The comments brought more clarity to the situation with Tesla’s staffing, after Musk made varied internal and public statements about reductions over the past month.

3. Twitter

It didn’t take long for Twitter’s new owner Elon Musk to lay off almost half of the company’s staff after assuming the new position.

This was just a week after officially closing the acquisition process to take over the company.

“…The Nov. 4 layoffs only affected “15% of our Trust & Safety organization (as opposed to approximately 50% cuts company-wide), with our front-line moderation staff experiencing the least impact." Twitter's then-head of content moderation, Yoel Roth said.

The company's sole office in Africa, which is located in Accra, Ghana, was also hit by the employment layoffs.

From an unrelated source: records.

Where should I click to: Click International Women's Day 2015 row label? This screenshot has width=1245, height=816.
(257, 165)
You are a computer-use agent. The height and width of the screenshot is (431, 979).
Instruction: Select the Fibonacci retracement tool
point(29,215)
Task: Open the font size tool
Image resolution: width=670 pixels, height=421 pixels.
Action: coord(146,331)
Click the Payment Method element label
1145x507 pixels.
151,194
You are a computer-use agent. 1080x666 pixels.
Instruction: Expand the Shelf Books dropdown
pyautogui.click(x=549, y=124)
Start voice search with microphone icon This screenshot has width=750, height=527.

Reports state that everyone was let go except for one employee.

Even though these layoffs are the largest staff reduction Twitter has ever experienced, this is not the first time this year that the firm has tried to reduce the number of employees it has.

Following the first implementation of a hiring freeze, the corporation later decided to fire 30% of its talent acquisition team in July 2022.

4. Amazon

On Tuesday (November 15), the company notified regional authorities in California that it would lay off about 260 workers at various facilities that employ data scientists, software engineers, and other corporate workers.

Those job cuts would be effective beginning on January 17, 2023.

In addition to the layoffs verified by California's Worker Adjustment and Retraining Notification Act, or WARN, which mandates that employers give 60 days' notice if they have 75 or more full-time or part-time employees, Amazon declined to say how many additional layoffs may be planned.

More than 1.5 million employees, mostly hourly labour, are employed by Amazon worldwide.

The online retail giant, like other tech and social media giants, saw sizable profits during the COVID-19 pandemic, as homebound shoppers purchased more items online.

But revenue growth slowed as the worst of the pandemic eased and consumers relied less on e-commerce.

5. Facebook

Mark Zuckerberg, the CEO of Facebook's parent company Meta, stated on November 9 that the firm is laying off 11,000 employees, or approximately 13% of its staff, as it struggles with declining revenue and larger problems in the digital sector.

Zuckerberg said that he had decided to hire aggressively, anticipating rapid growth even after the pandemic lockdowns ended.

“Unfortunately, this did not play out the way I expected,” Zuckerberg said in a statement.

“Not only has online commerce returned to prior trends, but the macroeconomic downturn, increased competition, and ads signal loss have caused our revenue to be much lower than I’d expected.

"I got this wrong, and I take responsibility for that.”

Because more individuals stayed at home and read on their phones and laptops during the pandemic lockdown period, Meta, like other social media sites, benefited financially.

However, as the lockdowns ended and people resumed venturing outside, the growth of revenue slowed.